Eight Northeastern states sued TVA under the public nuisance standard in 2004, but the court dismissed that claim in September.

TVA is conducting a $5.7 billion cleanup program to meet existing standards and expects the proposed Clear Skies regulations will cost another $3 billion to $3.5 billion to meet, TVA spokesman John Moulton said.

"Why single out only TVA when we're doing more than anybody to clean up our plants?" Mr. Moulton asked.

From 2002 to 2004, TVA said it reduced its sulfur dioxide emissions by 55,000 tons and had a cut in emissions of nitrogen oxides by more than 60,000 tons. In the same period, coal plants in North Carolina increased their sulfur dioxide emissions by 10,000 tons and cut nitrogen oxide emissions by only 28,000 tons, Mr. Moulton said.

TVA has installed scrubbers on six units at its fossil plants and has plans to put scrubbers on another four units.

Mr. Cooper said he is only asking TVA to meet the same standards as utilities in North Carolina.
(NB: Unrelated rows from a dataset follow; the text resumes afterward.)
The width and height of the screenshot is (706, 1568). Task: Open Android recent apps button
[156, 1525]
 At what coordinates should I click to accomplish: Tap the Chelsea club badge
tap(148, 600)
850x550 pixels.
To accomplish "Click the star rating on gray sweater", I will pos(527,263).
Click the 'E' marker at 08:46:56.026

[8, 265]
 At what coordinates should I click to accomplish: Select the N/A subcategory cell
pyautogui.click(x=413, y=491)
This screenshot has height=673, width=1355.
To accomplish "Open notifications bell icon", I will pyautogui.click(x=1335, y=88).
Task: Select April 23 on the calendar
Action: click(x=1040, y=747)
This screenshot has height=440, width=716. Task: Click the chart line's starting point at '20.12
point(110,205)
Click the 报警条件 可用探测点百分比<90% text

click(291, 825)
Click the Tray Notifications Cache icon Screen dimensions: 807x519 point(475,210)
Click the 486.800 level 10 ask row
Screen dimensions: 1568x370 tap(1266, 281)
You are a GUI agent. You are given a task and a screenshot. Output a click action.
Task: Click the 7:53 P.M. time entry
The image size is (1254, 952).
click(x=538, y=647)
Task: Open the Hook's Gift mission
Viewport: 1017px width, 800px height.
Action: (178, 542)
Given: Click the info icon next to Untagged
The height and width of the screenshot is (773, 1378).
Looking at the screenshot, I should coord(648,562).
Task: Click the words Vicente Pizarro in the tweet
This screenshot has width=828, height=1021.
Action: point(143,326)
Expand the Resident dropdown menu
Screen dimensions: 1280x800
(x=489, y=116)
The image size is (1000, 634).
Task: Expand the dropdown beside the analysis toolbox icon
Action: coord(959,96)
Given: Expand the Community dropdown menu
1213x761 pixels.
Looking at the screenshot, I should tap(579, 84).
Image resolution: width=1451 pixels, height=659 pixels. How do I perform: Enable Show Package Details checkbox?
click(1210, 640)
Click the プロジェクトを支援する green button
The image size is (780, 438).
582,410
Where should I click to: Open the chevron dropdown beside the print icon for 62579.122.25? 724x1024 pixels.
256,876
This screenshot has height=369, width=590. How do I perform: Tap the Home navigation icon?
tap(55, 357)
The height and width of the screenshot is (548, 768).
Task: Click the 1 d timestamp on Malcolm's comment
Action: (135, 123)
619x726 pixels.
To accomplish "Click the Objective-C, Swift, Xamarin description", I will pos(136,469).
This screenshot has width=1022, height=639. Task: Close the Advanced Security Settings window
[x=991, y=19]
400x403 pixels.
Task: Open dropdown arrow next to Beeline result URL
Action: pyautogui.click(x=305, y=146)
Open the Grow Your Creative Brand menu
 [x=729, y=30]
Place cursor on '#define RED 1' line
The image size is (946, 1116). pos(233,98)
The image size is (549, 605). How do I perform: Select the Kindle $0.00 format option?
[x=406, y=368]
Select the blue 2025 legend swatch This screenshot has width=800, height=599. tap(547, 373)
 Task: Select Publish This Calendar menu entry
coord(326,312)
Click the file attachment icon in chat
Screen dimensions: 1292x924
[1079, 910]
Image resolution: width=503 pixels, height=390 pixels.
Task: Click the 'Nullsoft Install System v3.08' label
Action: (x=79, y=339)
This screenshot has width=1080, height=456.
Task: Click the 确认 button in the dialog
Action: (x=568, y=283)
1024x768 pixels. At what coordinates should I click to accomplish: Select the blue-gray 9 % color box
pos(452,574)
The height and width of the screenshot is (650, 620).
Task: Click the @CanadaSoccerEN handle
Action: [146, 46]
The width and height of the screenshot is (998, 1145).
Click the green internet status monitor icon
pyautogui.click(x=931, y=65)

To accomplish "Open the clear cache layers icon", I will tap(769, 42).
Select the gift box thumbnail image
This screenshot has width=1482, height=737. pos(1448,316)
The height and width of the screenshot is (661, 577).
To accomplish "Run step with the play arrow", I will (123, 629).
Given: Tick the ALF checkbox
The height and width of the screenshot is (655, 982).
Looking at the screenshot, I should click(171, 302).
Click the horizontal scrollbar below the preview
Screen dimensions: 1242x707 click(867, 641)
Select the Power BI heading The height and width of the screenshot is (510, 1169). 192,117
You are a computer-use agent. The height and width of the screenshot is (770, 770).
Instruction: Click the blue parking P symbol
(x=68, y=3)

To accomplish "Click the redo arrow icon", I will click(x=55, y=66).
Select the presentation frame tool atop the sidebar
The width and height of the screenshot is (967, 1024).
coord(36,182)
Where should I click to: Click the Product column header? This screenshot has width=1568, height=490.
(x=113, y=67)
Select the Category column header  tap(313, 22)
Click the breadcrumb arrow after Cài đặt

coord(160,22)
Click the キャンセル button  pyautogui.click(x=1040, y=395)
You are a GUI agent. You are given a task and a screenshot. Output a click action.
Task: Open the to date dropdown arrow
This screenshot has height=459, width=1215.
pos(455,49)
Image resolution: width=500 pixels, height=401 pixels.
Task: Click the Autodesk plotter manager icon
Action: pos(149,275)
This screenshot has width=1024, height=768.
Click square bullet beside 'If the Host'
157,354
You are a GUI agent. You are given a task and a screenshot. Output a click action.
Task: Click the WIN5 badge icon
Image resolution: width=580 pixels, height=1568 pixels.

"Legal action is the last resort, but it's necessary to force TVA to do what's right," he said.

Will Callaway, executive director of the Tennessee Environmental Council in Nashville, said officials in North Carolina is doing more to try to clean up their air than are their counterparts in Tennessee.

Mr. Callaway said that Tennessee sued North Carolina in the 1980s over pollution from the Pigeon River that flows from North Carolina into Tennessee.

"As these cases demonstrate, pollution knows no boundaries," he said.